As the world recovers from the pandemic and anti-Asian hate crimes have been gradually disappearing from the headlines, this paper offers a timely reflection on Chinese international students’ experiences and perceptions of racialised microaggressions during the pandemic, and, more importantly, takes the discussion further by deconstructing and challenging the underlying post-racial discourse. It addresses the conference theme by drawing attention to the absence of protest against anti-Asian racism in the UK higher education context.
Based on 54 interviews with Chinese students from 13 universities across the UK, this paper examines four phrases used by Chinese international students in making sense of their racialised experiences. These include: the denial of racism (‘it’s not racism’), the justification of racism (‘it’s normal’), taking the blame of racism (‘it’s my fault’), and in some rare cases, their reflections on anti-Asian racism (‘we’re invisible’). These contribute to the widespread ‘post-racial’ discourses that view ‘race’ and racism as irrelevant, hence race-conscious practices and policies are no longer necessary in the higher education context, particularly in relation to Anti-Asian racism (Baber, 2015). However, our analyses contest such race-blind discourse. First, it shows that students’ denial of racism is a result of the absence of ‘anti-Asian racism’ discourse in the UK context, which itself reflects wider post-racial claims that leads to the 'absence of protest'. Second, students’ perception of racism as ‘normal’ results from their attribution of racism to the character of the racist perpetrator, which individualises/depoliticises an institutional and systemic problem. Third, our findings also suggest the reproduction of ‘internalised Orientalism’ (Moosavi, 2020) among Chinese international students that may lead to their ‘self-segregation’, which is in reality a result of their systemic exclusion from UK universities and wider society. Fourth, some students also identified the 'invisibility' of Asian international students in UK universities and expressed hope for inclusive actions from the university rather than mere formality. Therefore, we argue that Chinese international students’ racialized experiences of micro-aggressions and exclusion in UK higher education only reaffirm the relevance of combating anti-Asian racism in the post-pandemic era rather than negating it.

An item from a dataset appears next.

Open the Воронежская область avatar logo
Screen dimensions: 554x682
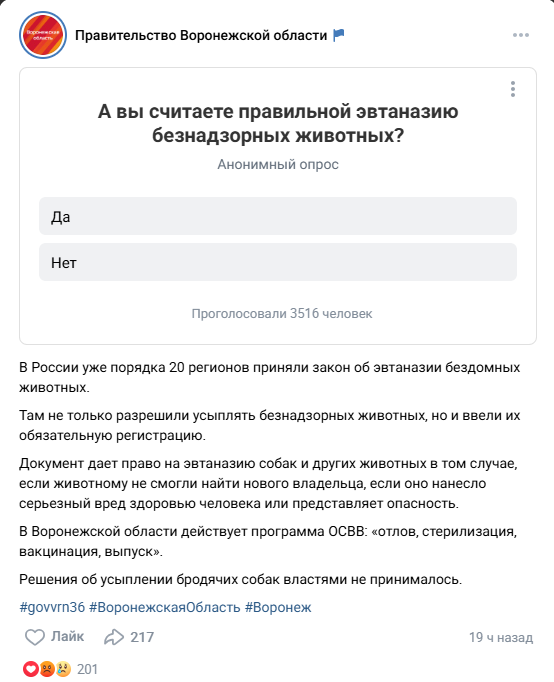point(43,35)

This paper contributes to the literature in the following ways. First, it problematises the dominant representation of international students as ‘monetarised objects’ in the Global North shaped by neoliberal market principles (Waters, 2021) where humanistic concern remains long absent. Rather, this article calls public and academic attention to their lived experiences as ‘racialised subjects’. Second, while considerable literature on anti-Asian racism and Sinophobia in Western universities has emerged in the past two years since the outbreak of the pandemic; most of these studies stem from the US and North American contexts (see Lee, 2020; Ma & Zhan, 2022). Thus, this paper offers insights into the often under-researched racialised experiences of Asian international students in the UK context Third, this article deconstructs the post-racial discourse and critically examines its intersection with neo-racism, neo-Orientalism and everyday racism, thus raising questions toabout the post-racial myth in the UK higher education context. On that basis, this paper makes recommendations to UK universities to better support international students and combat anti-Asian particularly anti-Chinese racism in the post-pandemic era.